Prognostic Factors Associated To Achievement Of Complete Or Partial Response In MDS Patients Treated With Azacitidine Outside Clinical Trials

Azacitidine is able to induce responses and to prolong survival (OS) in intermediate/high risk MDS subgroups or in CMML: in the AZA001 trial, median OS was significantly longer for azacitidine patients compared with the combined conventional care regimen (CCR) group. We retrospectively assessed prognostic factors associated to the achievement of these responses in a large series of MDS patients treated outside clinical trials. Overall, we recruited for this study, 166 primary or secondary MDS and 21 CMML diagnosed and treated with azacitidine in 6 different hematologic units. Patients were recruited consecutively, without any criteria of exclusion. All patients received azacitidine with a schedule of 5+2+2 or of 7 consecutive days every 28 days until progression or unacceptable toxicity. Clinical parameters (age, sex, WHO classification, IPSS) and baseline cytogenetic evaluation were retrospectively collected. Of 166 MDS patients recruited, 103 were males and 63 females; median age was 69.5 years (range 49-89). A median of 8 cycles was performed (range 1-60). According to IPSS stratification there were 29 intermediate-1 risk patients, 118 intermediate-2 patients and 15 high–risk patients (7 patients not determined).
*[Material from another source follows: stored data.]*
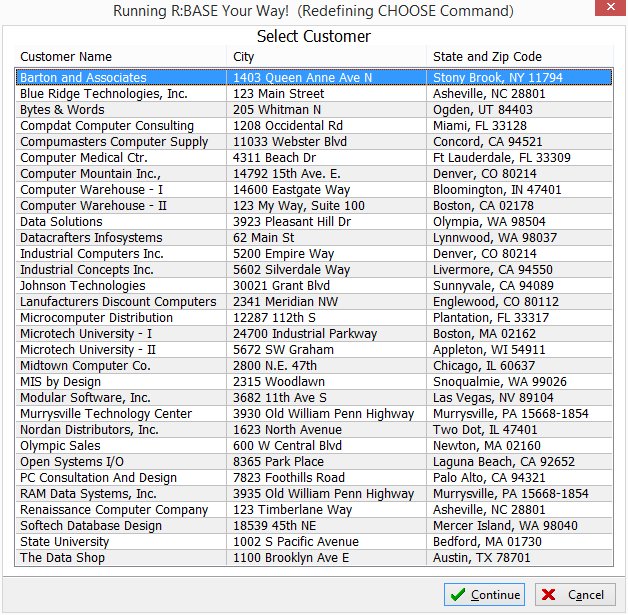Viewport: 628px width, 615px height.
Task: Select State University customer row
Action: (x=65, y=542)
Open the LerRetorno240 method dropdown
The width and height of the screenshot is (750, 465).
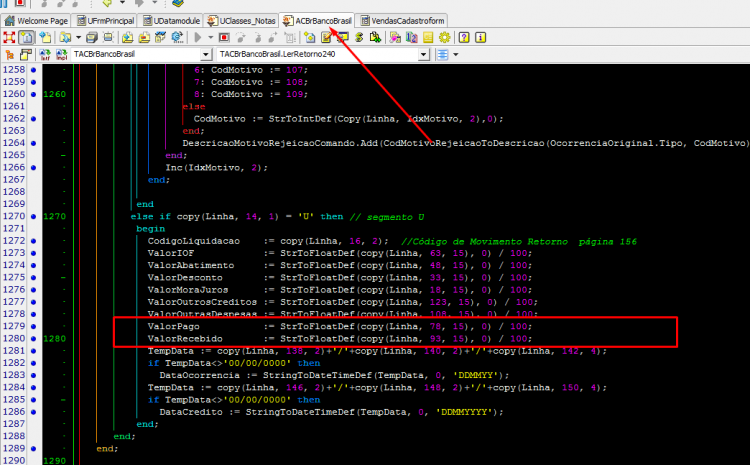[423, 55]
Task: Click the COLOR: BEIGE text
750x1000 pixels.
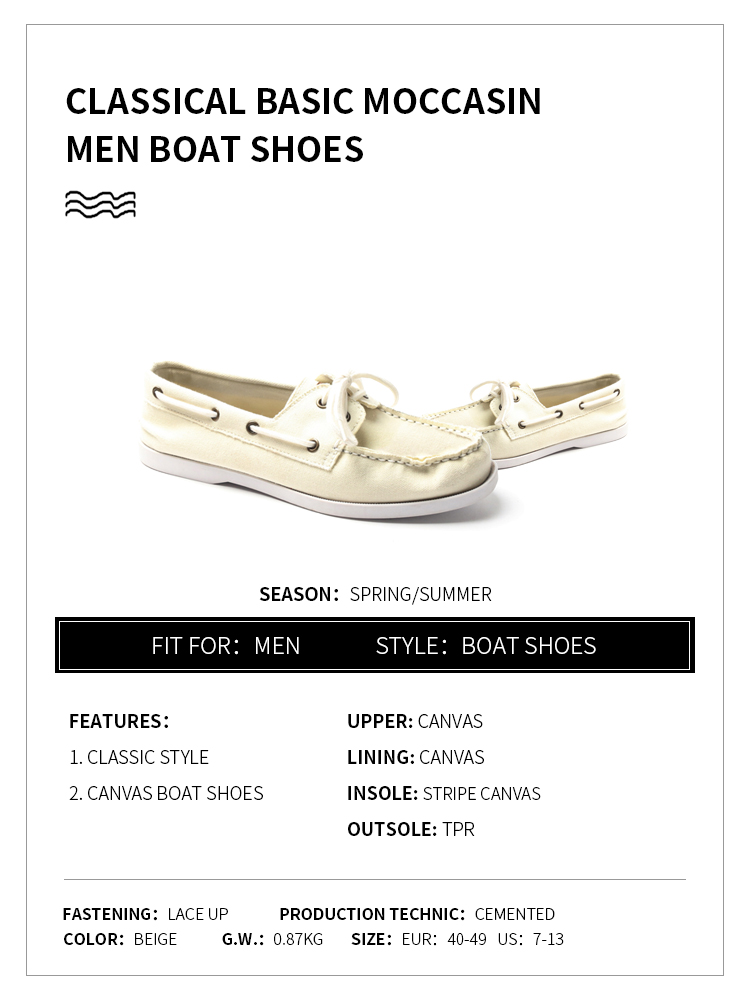Action: [x=121, y=939]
According to WHO classification, 37 patients were diagnosed as having RAEB-1, 101 patients as RAEB-2, 28 patients as RCMD. Of 21 CMML patients recruited, 19 were males and 2 females; median age was 67.5 years (range 62-89). According to WHO classification, 14 patients were CMML-2. Overall, 41 patients (22%) achieved a CR/PR according to IWG 2009 criteria. Analysis of factors associated to the achievement of best responses revealed that pre-azacitidine WBC higher than 5 x 10⁹/l (p=0.02) neutrophil count higher than 0.5 x 10⁹/l (p=0.03) and platelet count higher than 150 x 10⁹/l (p=0.01) were significantly associated to CR/PR achievement. We did not reveal significant differences, when compared to patients that did not achieve a response, in terms of sex, age, hemoglobin level at baseline, bone marrow blast count, cytogenetic profile, IPSS stratification. In conclusions, from our results, based on a large series of patients treated outside clinical trials, it seems that, independently from cytogenetic or hematological subtype, only clinical parameters at baseline could influence the achievement of a good response with azacitidine.